Ce chariot roulant à poignées permet à l’un des pensionnaires de Suzy Handicap Animal, l’association créée par Stéphanie Lisicki, de suppléer à l’amputation de trois pattes de ce chien, dont les deux membres supérieurs. Ainsi accompagné par l’association, et par un.e adulte, ce chien peut quand même profiter de promenades en plein air à son rythme !

Refusés par des structures ou abandonnés, Stéphanie Lisicki assure une fin de vie digne aux animaux handicapés dans un «centre familial». Elle travaille à leur bien-être avec son association Suzy Handicap Animal, créée avec son conjoint en 2014 à Montreuil-au-Houlme, dans le Calvados (62). L’objectif, financer les soins et les appareillages de 300 animaux et leur faire vivre leurs dernières années à l’abri. Malgré la charge de travail et le manque de moyens, Stéphanie consacre sa vie à faire changer le regard des gens sur le handicap animalier. Et ça marche, le refuge installe prochainement sa propre clinique vétérinaire!

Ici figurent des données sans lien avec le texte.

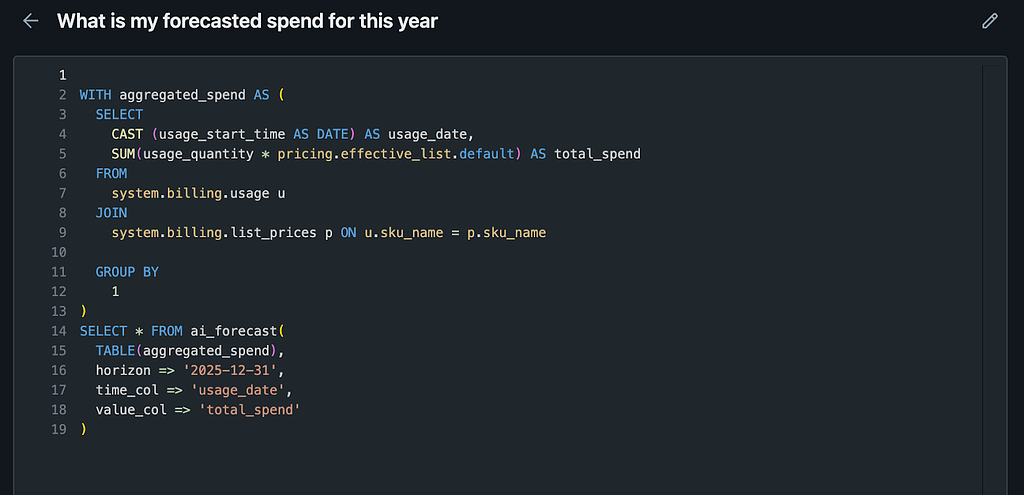
Task: Click the GROUP BY keyword
Action: point(127,272)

Pouvez-vous nous présenter Suzy Handicap Animal?
Nous sommes une association de la loi 1901 et un centre de soins vétérinaires créé il y a dix ans [en avril 2014]. Le but est de soigner les animaux qui sont rejetés par la plupart des établissements, soit parce que les gens n’en veulent pas, soit parce qu’ils nécessitent des soins beaucoup trop élevés pour eux et/ou besoin d’une présence jour et nuit pour pouvoir s’en occuper. On accueille du plus petit au plus grand, des souris aux chevaux, on essaie de faire un paradis pour eux. [Environ 300 animaux sont pris en charge par l’association: chiens, chats, lapins, cochons d’Inde, chevaux, poneys, ânes, vaches, moutons et chèvres, NDLR.]

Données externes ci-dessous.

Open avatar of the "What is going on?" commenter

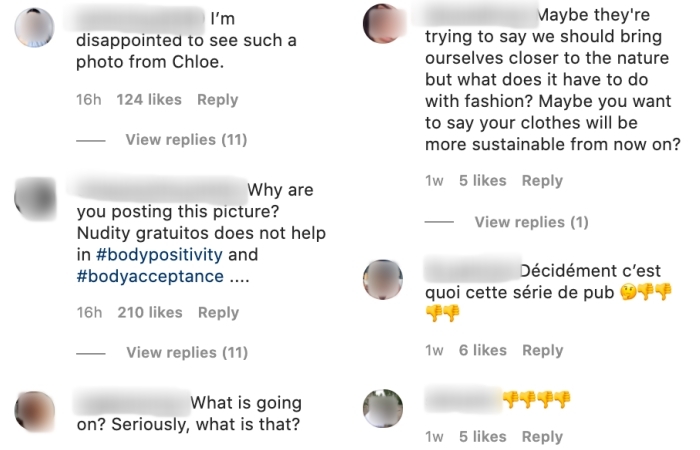[x=34, y=411]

Sur votre site, vous expliquez que la création du refuge est un hommage rendu à votre jument Suzy…
J’ai grandi avec des animaux qui sont physiquement différents depuis que je suis toute petite. C’est notamment dû à leur pathologie. On m’a toujours dit qu’il fallait plus de tolérance envers ces animaux-là et davantage les aider. J’ai été éduquée comme ça. En grandissant, j’ai voulu faire la même chose que mes parents mais à une plus grande échelle. J’ai travaillé longtemps dans une clinique vétérinaire, mais ce n’est pas toujours très gai, c’est l’envers du décor. Quand j’étais petite, j’avais une jument, Suzy, qui était lourdement handicapée. J’ai moi-même de graves soucis de santé. En voyant ma jument avec d’autres animaux, j’ai eu un déclic: ces animaux avec deux, trois pattes ou qui ont d’autres problèmes de santé, faisaient comme si de rien n’était, et étaient quand même joyeux! Ça m’a vraiment fait prendre conscience qu’il fallait faire quelque chose pour ces animaux-là. Ils ne perçoivent pas le handicap comme l’humain peut le percevoir, ils ne se plaignent pas comme l’humain, eux sont toujours contents et joyeux malgré tous leurs soucis.
Malheureusement, Suzy est décédée au bout de quinze années passées à mes côtés. Je me suis dit qu’il fallait créer quelque chose pour éviter l’euthanasie, pratiquée quotidiennement pour beaucoup de ces animaux. Car il n’existe pas de structures de soins. Il a fallu créer quelque chose pour l’ensemble des animaux handicapés. Le but est de créer un centre où on peut les accompagner, de A à Z, jusqu’à la fin de leur vie.
En créant ce lieu, on avait comme but de monter un centre familial. On ne voulait pas qu’il y ait des chiens enfermés en boxe ou des chats dans de petits espaces… On a donc réalisé une maison XXL, il y en a même plusieurs. C’est comme un petit village, avec même des noms de rues pour rendre cela plus gai! C’est vraiment très joyeux, ils se sentent vraiment chez eux. Le but c’est qu’on vive chez eux et non l’inverse. La quasi-totalité des animaux (98%) restent à vie à la maison, seulement une très petite partie d’entre-eux peut éventuellement être proposée en contrat «bonne-mère/bon-père» de famille, mais c’est extrêmement rare. On les compte sur les doigts d’une main car, vu la pathologie des animaux, c’est quasiment infaisable de les placer dans des familles «normales». Alors on les garde. C’est sécurisé, ils bénéficient d’accompagnement, d’affection et de soins jour et nuit. Ils ont un suivi médical très poussé. Et plus les années passent, plus on fait de l’accompagnement en fin de vie: les animaux arrivent pour quelques jours ou quelques mois.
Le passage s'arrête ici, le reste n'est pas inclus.